SYDNEY (REUTERS) - Australia's economy posted a second straight quarter of moderate growth as a drop in business investment offset gains in trade and consumer spending at the start of 2013, a disappointing result that only reinforced the case for lower interest rates.
The local dollar slipped after the Australian Bureau of Statistics reported gross domestic product (GDP) rose 0.6 per cent in the first quarter, matching the previous quarter but short of forecasts of 0.8 per cent and below par for a country that hasn't suffered a recession for more than two decades.
"Globally that is pretty good, but for Australia it's not exactly shooting the lights out," said Su-Lin Ong, a senior economist at RBC Capital Markets.
"The theme of sub-trend growth looks like extending for the rest of the year and longer."
A stubbornly high currency is hammering the manufacturing sector, while a lack of confidence haunts consumers and business alike. And it is far from clear how the economy will cope when a long boom in mining investment finally plateaus this year.
"The transition from mining is the big question, and it's just not clear what will step up to drive growth," added Ong.
Which is why the Reserve Bank of Australia (RBA) cut interest rates to a record low of 2.75 per cent in May and said this week it was ready to ease again if needed.

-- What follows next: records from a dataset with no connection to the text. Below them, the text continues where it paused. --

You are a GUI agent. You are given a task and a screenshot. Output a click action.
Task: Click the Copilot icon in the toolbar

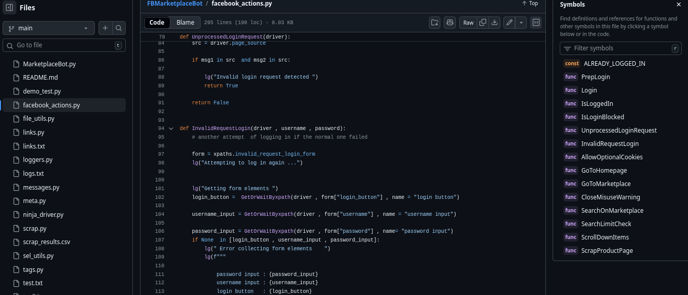450,23
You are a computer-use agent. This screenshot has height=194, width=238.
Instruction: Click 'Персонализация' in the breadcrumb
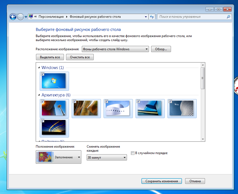pos(51,17)
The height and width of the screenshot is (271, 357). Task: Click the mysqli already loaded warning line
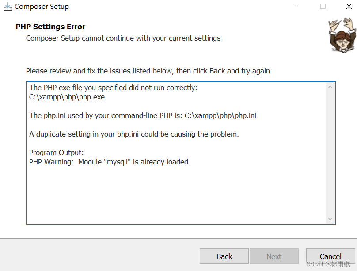pyautogui.click(x=108, y=162)
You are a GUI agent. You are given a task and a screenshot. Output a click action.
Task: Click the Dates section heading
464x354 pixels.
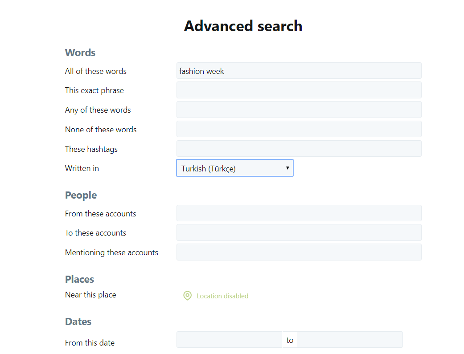(x=78, y=321)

Markets have priced in a cut to 2.5 per cent by October 0#YIB: .
The value of all goods and services produced was 2.5 per cent higher than in the first quarter of 2012.
That was also a little below forecasts, though the world's 12th-largest economy did at least outpace its peers.
Comparable growth in the United States was 1.8 percent. The UK eked out annual growth of 0.6 percent last quarter, while the EU economy contracted by a full percentage point.
Output for the 12 months to March was worth A$1.5 trillion in current dollars, or about A$64,800 ($62,200) for each of Australia's 23 million people. That compares with per capita GDP in the United States of $50,700.
The main growth driver was trade as the country imported less while past spending on mining and liquefied natural gas projects lifted exports, a trend that has years to run.
Net exports, or exports minus imports, added 1.0 percentage points to growth for the biggest contribution in four years.
Consumers also chose to spend a bit more freely, which lifted household consumption 0.6 per cent. But a more cautious attitude was evident in savings, which edged up to a high 10.6 percent of disposable income.
Businesses also cut back spending on plant and machinery, while home building stayed frustratingly flat in the quarter.
Fortunately for the prospects of future rate cuts, there was little sign of inflation in the report, with unit labour costs falling sharply.